Even with the implementation of the NSA, the IDR process is increasing health care costs. In addition to a fixed $350 administrative fee—up from $50 in 2022— receiving a fixed certified determination for a dispute submitted to the IDR in 2023 costs $200–$938 ,depending on whether the dispute was a single claim or multiple “batched” claims, up from $200–$670 in 2022. When the NSA was enacted, the IDR expected to have 17,000 disputes annually. However, with over 90,000 disputes in the second and third quarter of 2022 alone, the backlog in the IDR process cost payers and providers anywhere from $18 to $60 million, not counting the administrative fees charged to file each dispute. If all reimbursements were benchmarked on a reasonable percentage of medicare rates, the IDR process could be eliminated, creating savings for providers, payers, and patients.

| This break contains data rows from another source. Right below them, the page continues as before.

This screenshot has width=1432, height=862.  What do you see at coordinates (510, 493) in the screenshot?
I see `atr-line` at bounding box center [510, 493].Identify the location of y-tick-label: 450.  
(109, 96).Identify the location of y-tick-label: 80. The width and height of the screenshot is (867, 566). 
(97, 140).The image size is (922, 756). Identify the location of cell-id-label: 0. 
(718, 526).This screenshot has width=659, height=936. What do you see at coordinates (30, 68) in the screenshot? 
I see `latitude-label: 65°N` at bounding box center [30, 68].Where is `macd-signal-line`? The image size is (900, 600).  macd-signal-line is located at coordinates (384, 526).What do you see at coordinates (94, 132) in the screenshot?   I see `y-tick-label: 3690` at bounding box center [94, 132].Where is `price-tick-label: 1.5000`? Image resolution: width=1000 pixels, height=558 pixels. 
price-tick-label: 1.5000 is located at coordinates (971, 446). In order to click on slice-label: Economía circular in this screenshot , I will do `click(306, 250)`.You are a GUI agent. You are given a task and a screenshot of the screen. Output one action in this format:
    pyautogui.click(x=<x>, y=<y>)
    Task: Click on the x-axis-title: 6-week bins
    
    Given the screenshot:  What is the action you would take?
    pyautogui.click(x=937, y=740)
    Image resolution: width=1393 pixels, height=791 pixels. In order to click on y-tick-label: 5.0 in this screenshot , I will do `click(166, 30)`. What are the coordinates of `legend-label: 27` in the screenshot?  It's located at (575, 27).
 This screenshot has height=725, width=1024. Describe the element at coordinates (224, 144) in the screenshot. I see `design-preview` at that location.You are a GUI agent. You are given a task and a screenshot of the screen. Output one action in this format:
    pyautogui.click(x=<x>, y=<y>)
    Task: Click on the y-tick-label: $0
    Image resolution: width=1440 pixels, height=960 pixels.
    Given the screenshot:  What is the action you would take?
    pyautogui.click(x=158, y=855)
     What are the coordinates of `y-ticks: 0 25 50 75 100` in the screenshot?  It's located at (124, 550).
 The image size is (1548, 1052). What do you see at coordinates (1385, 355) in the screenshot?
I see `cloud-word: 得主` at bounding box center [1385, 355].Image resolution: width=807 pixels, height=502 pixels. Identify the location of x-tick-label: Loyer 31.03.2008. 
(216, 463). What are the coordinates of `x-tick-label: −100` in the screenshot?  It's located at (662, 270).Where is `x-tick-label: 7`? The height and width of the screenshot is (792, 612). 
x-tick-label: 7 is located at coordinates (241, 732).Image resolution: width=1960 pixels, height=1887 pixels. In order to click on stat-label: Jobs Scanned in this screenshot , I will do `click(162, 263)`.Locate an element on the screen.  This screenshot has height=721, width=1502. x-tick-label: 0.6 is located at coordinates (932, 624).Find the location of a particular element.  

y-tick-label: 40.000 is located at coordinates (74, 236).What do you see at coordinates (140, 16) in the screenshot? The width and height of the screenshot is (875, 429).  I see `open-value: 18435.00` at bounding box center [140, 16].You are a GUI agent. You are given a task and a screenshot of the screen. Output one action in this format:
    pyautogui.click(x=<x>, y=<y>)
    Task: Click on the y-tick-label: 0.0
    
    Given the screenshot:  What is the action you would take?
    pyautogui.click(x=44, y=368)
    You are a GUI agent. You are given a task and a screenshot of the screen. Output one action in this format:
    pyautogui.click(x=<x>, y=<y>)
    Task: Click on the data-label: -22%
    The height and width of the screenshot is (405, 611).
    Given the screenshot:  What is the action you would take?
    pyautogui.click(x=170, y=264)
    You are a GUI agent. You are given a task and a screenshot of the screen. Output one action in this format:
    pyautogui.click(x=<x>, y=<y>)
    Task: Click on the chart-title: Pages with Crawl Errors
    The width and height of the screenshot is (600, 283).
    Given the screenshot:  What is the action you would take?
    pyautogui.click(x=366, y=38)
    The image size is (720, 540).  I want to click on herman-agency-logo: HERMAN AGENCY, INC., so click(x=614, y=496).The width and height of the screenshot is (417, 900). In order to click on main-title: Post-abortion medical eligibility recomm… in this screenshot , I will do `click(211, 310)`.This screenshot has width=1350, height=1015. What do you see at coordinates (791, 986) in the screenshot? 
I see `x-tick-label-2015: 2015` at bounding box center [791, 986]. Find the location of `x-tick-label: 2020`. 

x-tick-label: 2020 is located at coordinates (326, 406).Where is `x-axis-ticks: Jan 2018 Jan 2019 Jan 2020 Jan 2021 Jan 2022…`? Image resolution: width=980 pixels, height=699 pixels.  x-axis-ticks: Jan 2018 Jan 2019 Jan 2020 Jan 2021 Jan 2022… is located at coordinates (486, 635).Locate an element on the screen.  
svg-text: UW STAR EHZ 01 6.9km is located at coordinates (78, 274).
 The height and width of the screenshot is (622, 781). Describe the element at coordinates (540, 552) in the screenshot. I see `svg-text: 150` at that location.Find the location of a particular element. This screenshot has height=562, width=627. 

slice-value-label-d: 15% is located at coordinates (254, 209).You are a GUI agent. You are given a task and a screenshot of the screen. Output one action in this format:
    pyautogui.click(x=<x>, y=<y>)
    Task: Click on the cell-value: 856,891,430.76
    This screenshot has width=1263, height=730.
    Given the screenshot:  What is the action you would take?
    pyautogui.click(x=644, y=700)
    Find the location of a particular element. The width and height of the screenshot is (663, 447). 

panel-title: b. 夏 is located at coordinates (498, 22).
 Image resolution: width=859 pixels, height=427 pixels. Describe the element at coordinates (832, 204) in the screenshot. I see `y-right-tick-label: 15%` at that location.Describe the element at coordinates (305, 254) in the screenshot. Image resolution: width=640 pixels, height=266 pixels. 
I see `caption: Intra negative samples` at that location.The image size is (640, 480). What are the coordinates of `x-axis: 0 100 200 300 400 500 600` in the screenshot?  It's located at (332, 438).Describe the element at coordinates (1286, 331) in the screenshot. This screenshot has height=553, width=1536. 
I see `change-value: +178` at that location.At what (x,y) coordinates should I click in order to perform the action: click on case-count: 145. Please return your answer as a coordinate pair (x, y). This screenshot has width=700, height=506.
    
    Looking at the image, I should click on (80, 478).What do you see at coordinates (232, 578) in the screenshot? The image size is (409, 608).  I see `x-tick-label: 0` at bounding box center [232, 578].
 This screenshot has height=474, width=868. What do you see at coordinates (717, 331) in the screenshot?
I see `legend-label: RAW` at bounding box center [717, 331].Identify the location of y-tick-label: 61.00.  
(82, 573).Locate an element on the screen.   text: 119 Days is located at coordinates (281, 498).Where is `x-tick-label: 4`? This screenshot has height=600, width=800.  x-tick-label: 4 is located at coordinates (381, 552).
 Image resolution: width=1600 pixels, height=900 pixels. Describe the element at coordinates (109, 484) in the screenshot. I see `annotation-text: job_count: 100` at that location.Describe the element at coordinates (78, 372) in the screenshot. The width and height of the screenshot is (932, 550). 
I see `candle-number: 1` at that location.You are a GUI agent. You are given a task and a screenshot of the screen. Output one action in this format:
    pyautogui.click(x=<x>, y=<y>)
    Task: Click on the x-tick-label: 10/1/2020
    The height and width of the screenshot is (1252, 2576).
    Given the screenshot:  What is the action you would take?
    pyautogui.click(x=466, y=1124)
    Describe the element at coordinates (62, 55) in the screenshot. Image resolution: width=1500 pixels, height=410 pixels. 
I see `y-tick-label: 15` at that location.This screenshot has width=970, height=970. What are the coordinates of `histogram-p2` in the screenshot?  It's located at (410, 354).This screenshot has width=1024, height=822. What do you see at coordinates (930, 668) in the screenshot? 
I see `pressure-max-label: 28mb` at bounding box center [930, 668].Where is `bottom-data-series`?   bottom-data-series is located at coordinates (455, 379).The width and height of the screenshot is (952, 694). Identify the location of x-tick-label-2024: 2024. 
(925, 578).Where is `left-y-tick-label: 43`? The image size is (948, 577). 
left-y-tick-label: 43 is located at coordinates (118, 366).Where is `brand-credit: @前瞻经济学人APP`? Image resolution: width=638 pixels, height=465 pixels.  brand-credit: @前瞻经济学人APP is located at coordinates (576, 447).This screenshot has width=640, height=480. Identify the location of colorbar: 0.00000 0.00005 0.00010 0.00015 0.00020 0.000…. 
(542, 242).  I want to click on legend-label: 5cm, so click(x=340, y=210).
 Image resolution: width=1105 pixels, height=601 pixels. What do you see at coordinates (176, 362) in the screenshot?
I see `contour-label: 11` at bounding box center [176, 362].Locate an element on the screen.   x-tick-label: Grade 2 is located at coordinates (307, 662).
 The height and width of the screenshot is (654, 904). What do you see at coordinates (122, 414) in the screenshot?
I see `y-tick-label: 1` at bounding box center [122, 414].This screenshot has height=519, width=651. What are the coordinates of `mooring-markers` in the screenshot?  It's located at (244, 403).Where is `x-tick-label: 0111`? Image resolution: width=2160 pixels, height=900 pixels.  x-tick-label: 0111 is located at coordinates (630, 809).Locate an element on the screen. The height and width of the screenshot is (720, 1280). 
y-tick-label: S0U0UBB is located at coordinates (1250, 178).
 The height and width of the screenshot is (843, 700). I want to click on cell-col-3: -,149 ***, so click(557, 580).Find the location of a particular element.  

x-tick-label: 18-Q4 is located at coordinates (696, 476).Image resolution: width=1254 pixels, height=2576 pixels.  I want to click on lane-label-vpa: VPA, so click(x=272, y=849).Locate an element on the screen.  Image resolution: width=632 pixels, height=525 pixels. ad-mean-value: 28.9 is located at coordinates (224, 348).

The NSA has not yet reached its full potential for blocking surprise bills. Even after its implementation, one in four individuals still report skipping care due to fear of receiving a surprise medical bill. Although the NSA received nearly ten times more surprise billing claims than they expected, this likely represents a fraction of the individuals receiving surprise out-of-network bills. For example, as recently as 2019, payors denied approximately 17 percent of all in-network claims, and less than one percent of these denied claims were appealed. Even worse, six in ten of these appeals were denied after the review process was completed. This suggests that consumers are highly unlikely to turn to appeals processes when they do receive surprise medical bills.
Due to the sheer size of the U.S. healthcare system, monitoring compliance with the NSA presents daunting challenges. Compliance largely will depend on claims made by patients. For patients to file a claim, they must first know that surprise billing for emergencies or out-of-network non-emergencies is illegal. They must also have the resources to file the claim themselves. Whether these limitations pose a challenge to compliance with the NSA remains unclear.
While the No Surprises Act has shown positive developments in protecting patients from surprise medical bills and promoting transparency, its full effects are mired by complexities surrounding implementation, network adequacy, and compliance monitoring, all of which underscore the need for ongoing evaluation, refinement, and collaboration among all stakeholders. By learning from the early experiences and feedback, policymakers, health care providers, insurers, and regulators can work together to optimize the act's impact, providing patients with greater protection against surprise medical bills and fostering a more transparent and consumer-centric healthcare system.